Military Judge Col. James Pohl ruled that any statements by the defendants concerning their treatment – including torture while in U.S. custody – could be kept from the public as classified, and upheld the continued use of a 40-second delay audio feed of the proceedings.
“We’re profoundly disappointed by the military judge’s decision, which didn’t even address the serious First Amendment issues at stake here. The government wanted to ensure that the American public would never hear the defendants’ accounts of illegal CIA torture, rendition and detention, and the military judge has gone along with that shameful plan,” said Hina Shamsi, director of the ACLU's National Security Project. “For now, the most important terrorism trial of our time will be organized around judicially approved censorship of the defendants’ own thoughts, experiences and memories of CIA torture. The decision undermines the government’s claim that the military commission system is transparent and deals a grave blow to its legitimacy.”
In its request, the government had contended that any statements by the defendants concerning their “exposure” to the CIA’s detention and interrogation program are classified as “sources, methods and activities” of the U.S. and can be withheld from the public.

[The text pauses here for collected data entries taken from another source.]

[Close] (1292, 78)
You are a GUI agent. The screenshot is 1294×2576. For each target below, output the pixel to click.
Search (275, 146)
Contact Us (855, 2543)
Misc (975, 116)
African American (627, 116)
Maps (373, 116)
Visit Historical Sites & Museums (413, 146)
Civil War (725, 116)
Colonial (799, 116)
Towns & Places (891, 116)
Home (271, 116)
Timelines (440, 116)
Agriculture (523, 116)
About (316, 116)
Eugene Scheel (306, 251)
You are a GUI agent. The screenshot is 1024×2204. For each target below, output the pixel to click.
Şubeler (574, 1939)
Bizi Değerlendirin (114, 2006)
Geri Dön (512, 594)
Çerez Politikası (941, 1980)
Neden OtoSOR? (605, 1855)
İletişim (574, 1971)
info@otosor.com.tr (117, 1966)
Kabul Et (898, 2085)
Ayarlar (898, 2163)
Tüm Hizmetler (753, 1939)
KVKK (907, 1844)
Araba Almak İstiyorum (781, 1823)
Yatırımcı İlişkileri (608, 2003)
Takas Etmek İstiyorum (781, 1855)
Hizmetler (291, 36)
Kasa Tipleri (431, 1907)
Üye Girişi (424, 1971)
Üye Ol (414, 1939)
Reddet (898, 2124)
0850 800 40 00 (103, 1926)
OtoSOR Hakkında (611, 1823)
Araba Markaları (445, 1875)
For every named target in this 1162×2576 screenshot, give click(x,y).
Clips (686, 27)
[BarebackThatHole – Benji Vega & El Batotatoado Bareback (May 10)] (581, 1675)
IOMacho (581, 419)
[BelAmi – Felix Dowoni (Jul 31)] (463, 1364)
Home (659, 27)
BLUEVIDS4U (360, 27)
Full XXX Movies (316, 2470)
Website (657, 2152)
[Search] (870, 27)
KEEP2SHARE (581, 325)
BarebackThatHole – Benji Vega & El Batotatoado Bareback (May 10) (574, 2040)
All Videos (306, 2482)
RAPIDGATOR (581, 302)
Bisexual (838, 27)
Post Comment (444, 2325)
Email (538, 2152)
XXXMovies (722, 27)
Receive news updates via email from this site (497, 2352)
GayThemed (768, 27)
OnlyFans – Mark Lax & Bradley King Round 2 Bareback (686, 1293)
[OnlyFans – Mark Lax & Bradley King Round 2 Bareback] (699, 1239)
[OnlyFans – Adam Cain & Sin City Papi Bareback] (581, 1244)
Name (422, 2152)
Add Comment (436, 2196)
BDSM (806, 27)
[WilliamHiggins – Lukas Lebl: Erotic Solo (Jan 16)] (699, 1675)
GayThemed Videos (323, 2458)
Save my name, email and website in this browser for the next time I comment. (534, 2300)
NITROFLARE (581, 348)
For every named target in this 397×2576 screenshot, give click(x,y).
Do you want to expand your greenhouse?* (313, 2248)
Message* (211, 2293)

In May, the ACLU filed a motion asking the commission to deny the government’s request and to bar a delayed audio feed of the proceedings, or, in the alternative, promptly release an uncensored transcript.
“The problem is not so much the audio delay, but the basis for it,” said Shamsi. “The delay is the tool through which the government unconstitutionally prevents the public from hearing testimony about torture.”
A group of 14 press organizations also filed a motion in support of the media’s right to access the commission's proceedings. Oral argument was held in October.